____ EXTRACT
# A04. Bullpens
Sources: 
- Team pages on mlb.com
- Wayback Machine (if necessary)

In [21]:
# This scrapes the bullpen depth chart for teams via their website or via the Wayback Machine
# Top reliever will be the closer. Usually other high-leverage pitchers will be near top
# Need this header to trick site into thinking this isn't a scrape
header = {
  "User-Agent": "Mozilla/5.0 (X11; Linux x86_64) AppleWebKit/537.36 (KHTML, like Gecko) Chrome/50.0.2661.75 Safari/537.36",
  "X-Requested-With": "XMLHttpRequest"
    }

# Extract bullpen information from MLB.com depth charts
def scrape_bullpen(mlburl, header, abbrev, date=None):
    # URL
    # url = f"https://web.archive.org/web/{date}/https://www.mlb.com/{mlburl}/roster/depth-chart"
    url = f"https://www.mlb.com/{mlburl}/roster/depth-chart"
    
    # Get data from URL
    r = requests.get(url, headers=header)
    dfs = pd.read_html(r.text, encoding='iso-8859-1')
    # Bullpen can be one of two tables
    try:
        df = dfs[2]
        # Remove if they're on IL
        df = df[df["Bullpen.1"].str.contains("IL-")==False].reset_index()
        # Or in the minors
        df = df[df["Bullpen.1"].str.contains(" Minors")==False].reset_index()
    except:
        df = dfs[1]
        df = df[df["Bullpen.1"].str.contains("IL-")==False].reset_index()  
        df = df[df["Bullpen.1"].str.contains(" Minors")==False].reset_index()
        
    # Assume leverage is 0 (these pitchers will never come into a game, reserved for SPs on days off)
________
____ DATA SECTION
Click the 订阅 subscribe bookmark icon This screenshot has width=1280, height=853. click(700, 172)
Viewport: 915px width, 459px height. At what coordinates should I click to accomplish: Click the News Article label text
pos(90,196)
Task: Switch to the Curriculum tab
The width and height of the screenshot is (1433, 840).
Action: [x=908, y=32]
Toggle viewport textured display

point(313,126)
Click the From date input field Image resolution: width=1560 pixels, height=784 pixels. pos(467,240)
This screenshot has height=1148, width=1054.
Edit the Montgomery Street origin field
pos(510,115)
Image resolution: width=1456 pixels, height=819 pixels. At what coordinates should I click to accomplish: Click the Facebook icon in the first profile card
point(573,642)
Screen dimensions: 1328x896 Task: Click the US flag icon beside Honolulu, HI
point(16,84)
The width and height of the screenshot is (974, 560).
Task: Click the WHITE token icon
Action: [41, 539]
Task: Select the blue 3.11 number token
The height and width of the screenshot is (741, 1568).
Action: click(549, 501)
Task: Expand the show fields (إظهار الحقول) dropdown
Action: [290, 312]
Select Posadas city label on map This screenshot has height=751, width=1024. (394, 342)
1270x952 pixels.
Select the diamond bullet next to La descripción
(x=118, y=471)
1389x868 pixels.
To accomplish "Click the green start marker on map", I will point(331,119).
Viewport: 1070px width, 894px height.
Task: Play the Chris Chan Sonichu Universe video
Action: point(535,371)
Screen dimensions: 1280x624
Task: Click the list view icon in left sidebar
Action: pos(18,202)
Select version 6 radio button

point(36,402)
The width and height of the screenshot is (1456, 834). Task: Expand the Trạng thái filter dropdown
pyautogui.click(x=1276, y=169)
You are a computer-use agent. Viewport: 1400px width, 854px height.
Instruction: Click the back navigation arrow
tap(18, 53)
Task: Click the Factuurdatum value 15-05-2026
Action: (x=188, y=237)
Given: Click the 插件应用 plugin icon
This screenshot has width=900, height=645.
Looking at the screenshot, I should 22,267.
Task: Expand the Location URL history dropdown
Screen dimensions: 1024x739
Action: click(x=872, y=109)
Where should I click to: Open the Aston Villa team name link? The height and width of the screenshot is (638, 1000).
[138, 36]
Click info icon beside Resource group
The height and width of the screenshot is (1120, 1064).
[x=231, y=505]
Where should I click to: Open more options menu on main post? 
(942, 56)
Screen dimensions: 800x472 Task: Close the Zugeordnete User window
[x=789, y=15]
________
■ WRITTEN TASKS:
a – Answer these about the bullpen scraper:
(i) Which two sources does it list?
(ii) Which reliever is taken to be the closer?
(iii) What encoding is passed to pd.read_html?
b – Copy the stretch of the bullpen scraper from "# Extract bullpen" through "r = requests.get(url, headers=header)".
c – List every parameter of the function scrape_bullpen in the bullpen scraper.
The items have no connection to the bullpen scraper.

■ RESULTS BY TASK:
a –
(i) Team pages on mlb.com and the Wayback Machine
(ii) The top reliever
(iii) iso-8859-1

b –
# Extract bullpen information from MLB.com depth charts
def scrape_bullpen(mlburl, header, abbrev, date=None):
    # URL
    # url = f"https://web.archive.org/web/{date}/https://www.mlb.com/{mlburl}/roster/depth-chart"
    url = f"https://www.mlb.com/{mlburl}/roster/depth-chart"
    
    # Get data from URL
    r = requests.get(url, headers=header)

c – mlburl, header, abbrev, date